▶ _Dataset content_

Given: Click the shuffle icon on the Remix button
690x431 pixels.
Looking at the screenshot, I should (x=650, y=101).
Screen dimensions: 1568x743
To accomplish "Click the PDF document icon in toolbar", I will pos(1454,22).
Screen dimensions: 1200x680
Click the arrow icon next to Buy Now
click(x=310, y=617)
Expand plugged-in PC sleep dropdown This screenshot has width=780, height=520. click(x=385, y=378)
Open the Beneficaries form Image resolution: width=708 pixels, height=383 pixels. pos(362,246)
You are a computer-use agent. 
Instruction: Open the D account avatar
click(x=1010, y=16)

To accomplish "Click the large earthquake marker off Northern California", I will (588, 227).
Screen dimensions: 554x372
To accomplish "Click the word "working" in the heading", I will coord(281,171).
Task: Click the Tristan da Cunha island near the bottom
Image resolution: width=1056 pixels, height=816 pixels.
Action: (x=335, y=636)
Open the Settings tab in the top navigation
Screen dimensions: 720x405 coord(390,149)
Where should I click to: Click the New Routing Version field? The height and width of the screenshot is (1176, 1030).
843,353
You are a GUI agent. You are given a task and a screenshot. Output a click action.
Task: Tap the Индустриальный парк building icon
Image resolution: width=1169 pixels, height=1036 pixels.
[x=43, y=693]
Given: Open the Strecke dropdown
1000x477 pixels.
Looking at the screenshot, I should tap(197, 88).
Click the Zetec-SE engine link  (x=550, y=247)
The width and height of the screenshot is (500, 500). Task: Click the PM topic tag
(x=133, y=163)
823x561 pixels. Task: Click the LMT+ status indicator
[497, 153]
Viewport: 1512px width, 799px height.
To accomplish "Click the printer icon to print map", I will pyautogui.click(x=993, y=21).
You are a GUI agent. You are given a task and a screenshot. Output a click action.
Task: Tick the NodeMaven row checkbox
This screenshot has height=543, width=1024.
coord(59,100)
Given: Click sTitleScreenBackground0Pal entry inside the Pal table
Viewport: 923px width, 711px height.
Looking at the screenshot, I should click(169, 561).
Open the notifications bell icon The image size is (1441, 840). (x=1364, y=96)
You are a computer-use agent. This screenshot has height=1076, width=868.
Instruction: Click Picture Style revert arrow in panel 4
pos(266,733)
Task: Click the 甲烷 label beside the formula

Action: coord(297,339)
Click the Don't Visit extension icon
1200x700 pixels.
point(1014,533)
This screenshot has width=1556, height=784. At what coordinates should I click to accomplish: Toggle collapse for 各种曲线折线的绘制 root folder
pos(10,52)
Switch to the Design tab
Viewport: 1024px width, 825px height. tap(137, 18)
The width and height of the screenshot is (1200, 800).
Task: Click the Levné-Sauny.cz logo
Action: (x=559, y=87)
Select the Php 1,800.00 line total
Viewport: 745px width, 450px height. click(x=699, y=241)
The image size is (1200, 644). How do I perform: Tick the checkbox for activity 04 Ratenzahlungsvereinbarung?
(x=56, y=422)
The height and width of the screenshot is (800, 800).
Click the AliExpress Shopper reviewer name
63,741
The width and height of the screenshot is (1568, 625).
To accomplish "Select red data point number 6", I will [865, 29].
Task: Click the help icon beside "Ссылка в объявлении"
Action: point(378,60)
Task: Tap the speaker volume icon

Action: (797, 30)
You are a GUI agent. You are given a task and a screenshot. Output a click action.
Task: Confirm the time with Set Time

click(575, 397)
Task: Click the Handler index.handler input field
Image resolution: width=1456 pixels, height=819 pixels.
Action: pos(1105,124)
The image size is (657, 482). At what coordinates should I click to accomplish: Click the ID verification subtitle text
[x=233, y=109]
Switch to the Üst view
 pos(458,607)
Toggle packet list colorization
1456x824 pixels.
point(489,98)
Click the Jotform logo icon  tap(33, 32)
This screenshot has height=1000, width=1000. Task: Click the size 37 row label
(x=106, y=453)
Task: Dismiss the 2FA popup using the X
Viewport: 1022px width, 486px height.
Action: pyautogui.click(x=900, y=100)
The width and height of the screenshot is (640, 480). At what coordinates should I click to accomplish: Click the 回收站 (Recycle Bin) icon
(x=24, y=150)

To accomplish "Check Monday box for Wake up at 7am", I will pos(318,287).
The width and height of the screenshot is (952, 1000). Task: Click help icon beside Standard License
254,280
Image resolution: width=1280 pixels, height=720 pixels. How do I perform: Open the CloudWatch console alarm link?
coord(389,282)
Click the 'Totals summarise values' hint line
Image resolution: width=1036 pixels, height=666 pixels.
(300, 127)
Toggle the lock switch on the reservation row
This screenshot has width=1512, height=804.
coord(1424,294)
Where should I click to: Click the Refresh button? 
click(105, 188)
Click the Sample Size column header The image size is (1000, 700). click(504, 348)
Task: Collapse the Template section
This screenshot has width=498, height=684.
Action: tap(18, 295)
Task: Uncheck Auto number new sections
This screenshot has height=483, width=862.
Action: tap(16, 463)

▶ _Task_
Copy out every item above again, substituting "Remix control" for "Remix button" and leaving everything else untouched.

▶ _Task solution_
Given: Click the shuffle icon on the Remix control
690x431 pixels.
Looking at the screenshot, I should (x=650, y=101).
Screen dimensions: 1568x743
To accomplish "Click the PDF document icon in toolbar", I will pos(1454,22).
Screen dimensions: 1200x680
Click the arrow icon next to Buy Now
click(x=310, y=617)
Expand plugged-in PC sleep dropdown This screenshot has width=780, height=520. click(x=385, y=378)
Open the Beneficaries form Image resolution: width=708 pixels, height=383 pixels. pos(362,246)
You are a computer-use agent. 
Instruction: Open the D account avatar
click(x=1010, y=16)

To accomplish "Click the large earthquake marker off Northern California", I will (588, 227).
Screen dimensions: 554x372
To accomplish "Click the word "working" in the heading", I will coord(281,171).
Task: Click the Tristan da Cunha island near the bottom
Image resolution: width=1056 pixels, height=816 pixels.
Action: (x=335, y=636)
Open the Settings tab in the top navigation
Screen dimensions: 720x405 coord(390,149)
Where should I click to: Click the New Routing Version field? The height and width of the screenshot is (1176, 1030).
843,353
You are a GUI agent. You are given a task and a screenshot. Output a click action.
Task: Tap the Индустриальный парк building icon
Image resolution: width=1169 pixels, height=1036 pixels.
[x=43, y=693]
Given: Open the Strecke dropdown
1000x477 pixels.
Looking at the screenshot, I should tap(197, 88).
Click the Zetec-SE engine link  (x=550, y=247)
The width and height of the screenshot is (500, 500). Task: Click the PM topic tag
(x=133, y=163)
823x561 pixels. Task: Click the LMT+ status indicator
[497, 153]
Viewport: 1512px width, 799px height.
To accomplish "Click the printer icon to print map", I will pyautogui.click(x=993, y=21).
You are a GUI agent. You are given a task and a screenshot. Output a click action.
Task: Tick the NodeMaven row checkbox
This screenshot has height=543, width=1024.
coord(59,100)
Given: Click sTitleScreenBackground0Pal entry inside the Pal table
Viewport: 923px width, 711px height.
Looking at the screenshot, I should click(169, 561).
Open the notifications bell icon The image size is (1441, 840). (x=1364, y=96)
You are a computer-use agent. This screenshot has height=1076, width=868.
Instruction: Click Picture Style revert arrow in panel 4
pos(266,733)
Task: Click the 甲烷 label beside the formula

Action: coord(297,339)
Click the Don't Visit extension icon
1200x700 pixels.
point(1014,533)
This screenshot has width=1556, height=784. At what coordinates should I click to accomplish: Toggle collapse for 各种曲线折线的绘制 root folder
pos(10,52)
Switch to the Design tab
Viewport: 1024px width, 825px height. tap(137, 18)
The width and height of the screenshot is (1200, 800).
Task: Click the Levné-Sauny.cz logo
Action: (x=559, y=87)
Select the Php 1,800.00 line total
Viewport: 745px width, 450px height. click(x=699, y=241)
The image size is (1200, 644). How do I perform: Tick the checkbox for activity 04 Ratenzahlungsvereinbarung?
(x=56, y=422)
The height and width of the screenshot is (800, 800).
Click the AliExpress Shopper reviewer name
63,741
The width and height of the screenshot is (1568, 625).
To accomplish "Select red data point number 6", I will [865, 29].
Task: Click the help icon beside "Ссылка в объявлении"
Action: point(378,60)
Task: Tap the speaker volume icon

Action: (797, 30)
You are a GUI agent. You are given a task and a screenshot. Output a click action.
Task: Confirm the time with Set Time

click(575, 397)
Task: Click the Handler index.handler input field
Image resolution: width=1456 pixels, height=819 pixels.
Action: pos(1105,124)
The image size is (657, 482). At what coordinates should I click to accomplish: Click the ID verification subtitle text
[x=233, y=109]
Switch to the Üst view
 pos(458,607)
Toggle packet list colorization
1456x824 pixels.
point(489,98)
Click the Jotform logo icon  tap(33, 32)
This screenshot has height=1000, width=1000. Task: Click the size 37 row label
(x=106, y=453)
Task: Dismiss the 2FA popup using the X
Viewport: 1022px width, 486px height.
Action: pyautogui.click(x=900, y=100)
The width and height of the screenshot is (640, 480). At what coordinates should I click to accomplish: Click the 回收站 (Recycle Bin) icon
(x=24, y=150)

To accomplish "Check Monday box for Wake up at 7am", I will pos(318,287).
The width and height of the screenshot is (952, 1000). Task: Click help icon beside Standard License
254,280
Image resolution: width=1280 pixels, height=720 pixels. How do I perform: Open the CloudWatch console alarm link?
coord(389,282)
Click the 'Totals summarise values' hint line
Image resolution: width=1036 pixels, height=666 pixels.
(300, 127)
Toggle the lock switch on the reservation row
This screenshot has width=1512, height=804.
coord(1424,294)
Where should I click to: Click the Refresh button? 
click(105, 188)
Click the Sample Size column header The image size is (1000, 700). click(504, 348)
Task: Collapse the Template section
This screenshot has width=498, height=684.
Action: tap(18, 295)
Task: Uncheck Auto number new sections
This screenshot has height=483, width=862.
Action: tap(16, 463)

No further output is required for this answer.